__Problem 1__.
Answer these from the automation errors passage:
(a) What was printed above the writer's name on the package label?
(b) What reason was given for returning the package to the sender?
(c) Out of a million instances, how many does a 99% accurate process get wrong?
__Problem 2__. From the automation errors passage, extract word for word the part starting at "An algorithm or" and ending at "by an issue.".

--- START Passage to read ---

In another instance, I made an order from an online retailer. My package went out for delivery in my neighborhood and then back to the regional distribution center every day for two weeks before I received a notification my package was being returned to the sender for having an “Insufficient Address.” Four days later, I received the package with the notification that it was delivered to the original sender (I was the recipient.) When I looked at the label, my address was clearly printed and visible, but above my name there was a single question mark. I used the same ordering system that everyone else used, but somehow, without my interaction, something got messed up.
Automation is inevitable, and I’m not suggesting we don’t automate, but we need to understand the negative impacts and implement mitigations. Two things about the future are certain, error rates will increase, and it will become harder to correct errors. Automation removes people from a process, but if you remove the people entirely, unanticipated small issues can become big fast.
Two things about the future are certain, error rates will increase, and it will become harder to correct errors.
An algorithm or process that is 99% accurate seems great, but think about this, if you have a million instances, then 1% is 10,000. That is not an insignificant amount. Imagine each instance is a person, so potentially 10,000 people are affected by an issue.

--- END Passage to read ---
--- START Listed records ---

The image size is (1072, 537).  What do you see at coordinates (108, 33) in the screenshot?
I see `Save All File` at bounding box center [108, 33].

--- END Listed records ---
--- START Listed records ---

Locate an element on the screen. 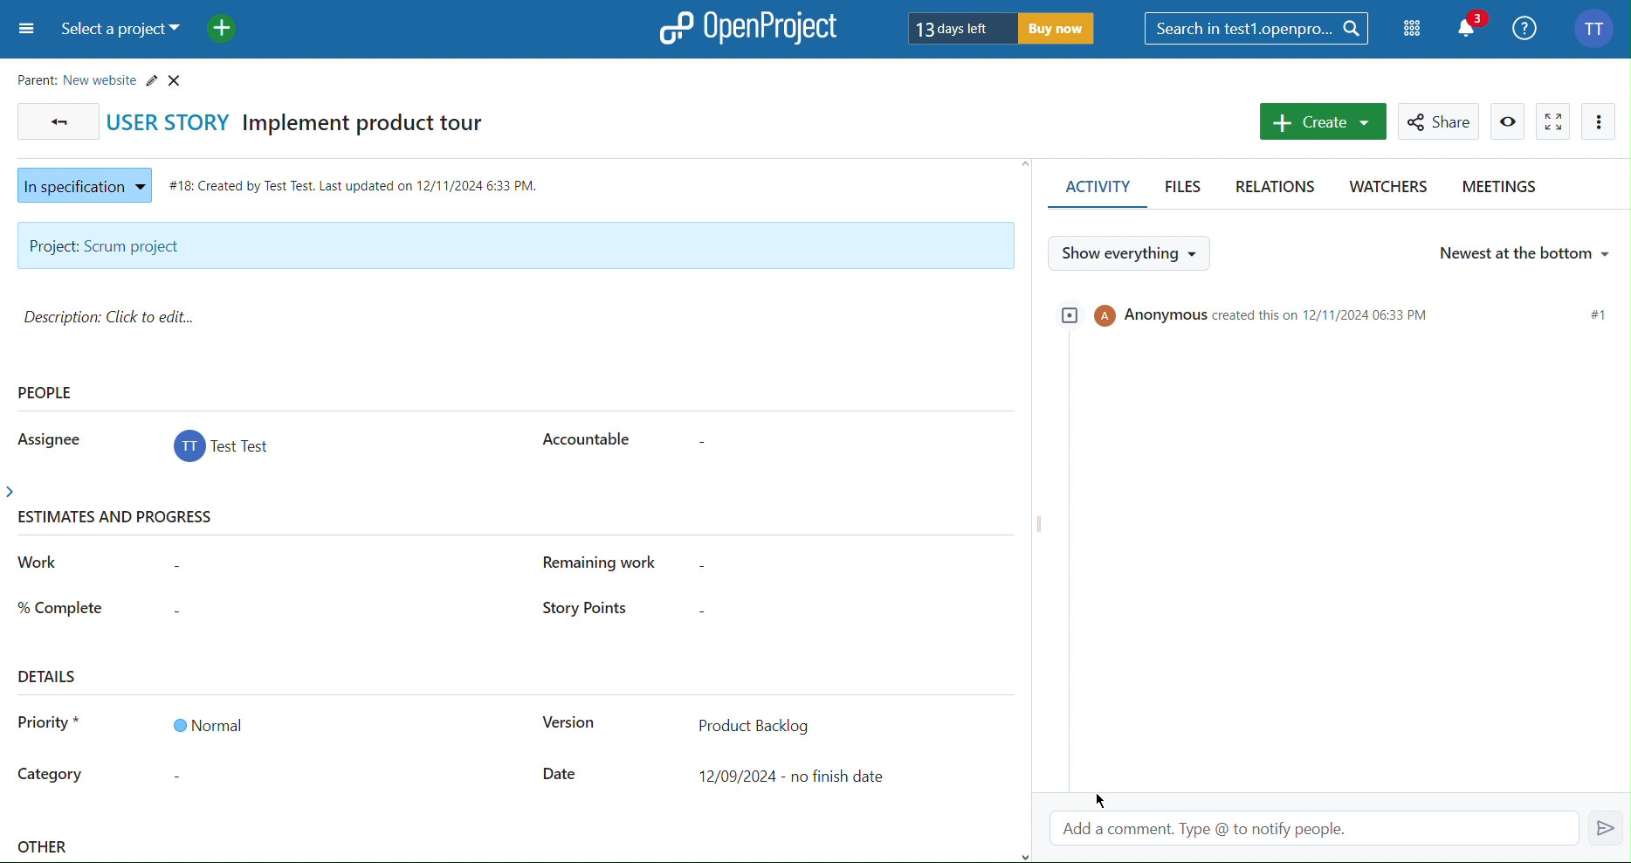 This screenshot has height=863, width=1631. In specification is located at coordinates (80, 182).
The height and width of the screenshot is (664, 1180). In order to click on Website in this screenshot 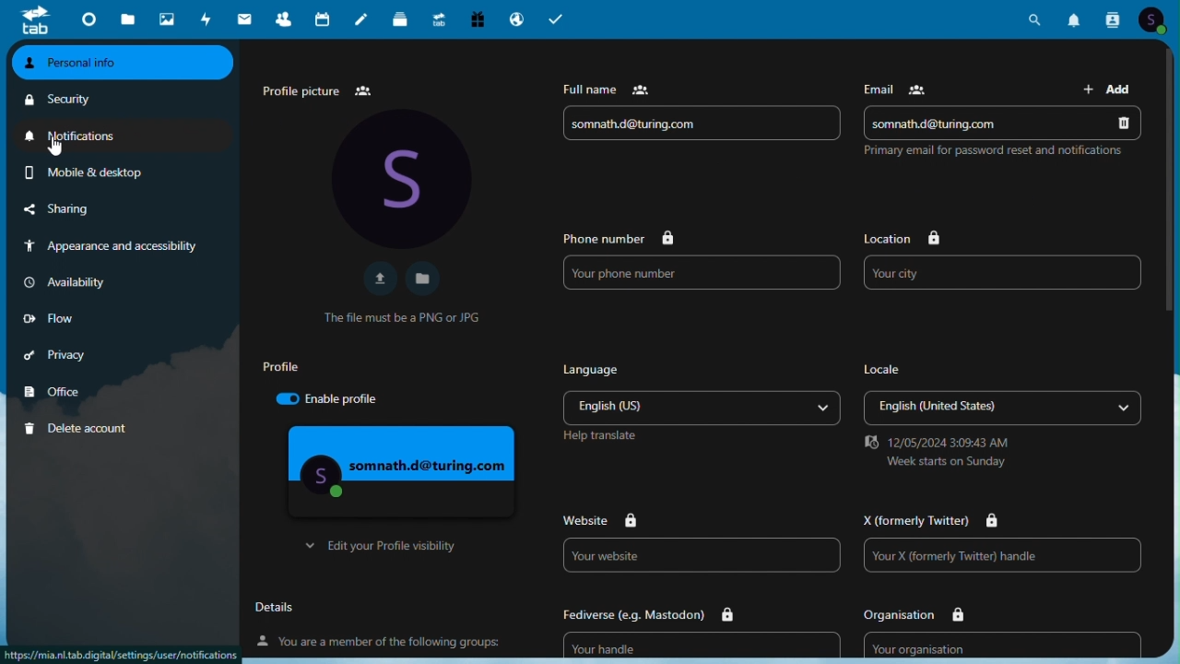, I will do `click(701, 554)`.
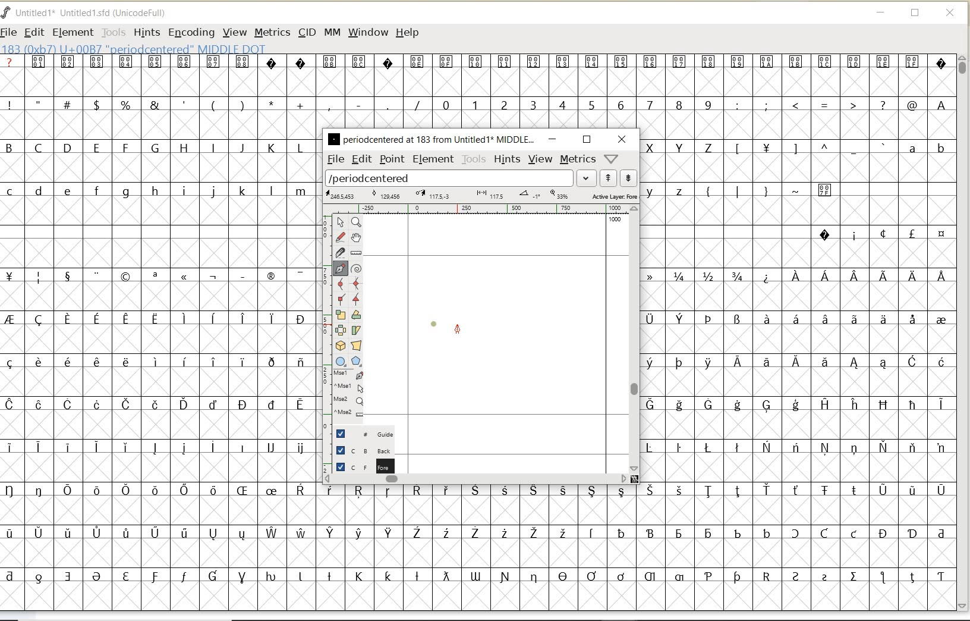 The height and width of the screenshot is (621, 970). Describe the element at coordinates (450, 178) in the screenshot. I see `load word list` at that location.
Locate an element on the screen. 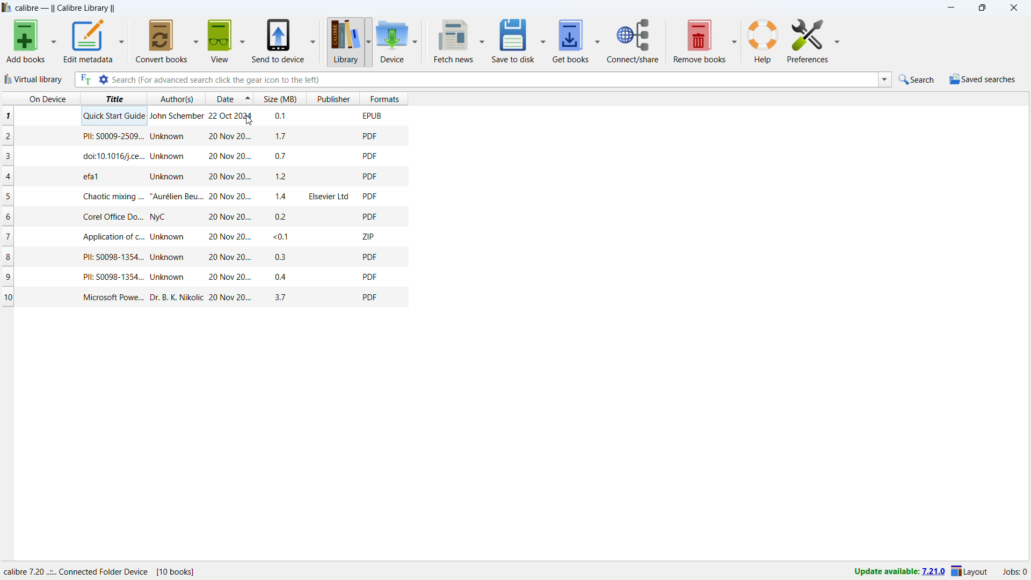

--- END Listed records ---

__Answer 1__.
(a) A single question mark.
(b) An "Insufficient Address."
(c) 10,000.

__Answer 2__.
An algorithm or process that is 99% accurate seems great, but think about this, if you have a million instances, then 1% is 10,000. That is not an insignificant amount. Imagine each instance is a person, so potentially 10,000 people are affected by an issue.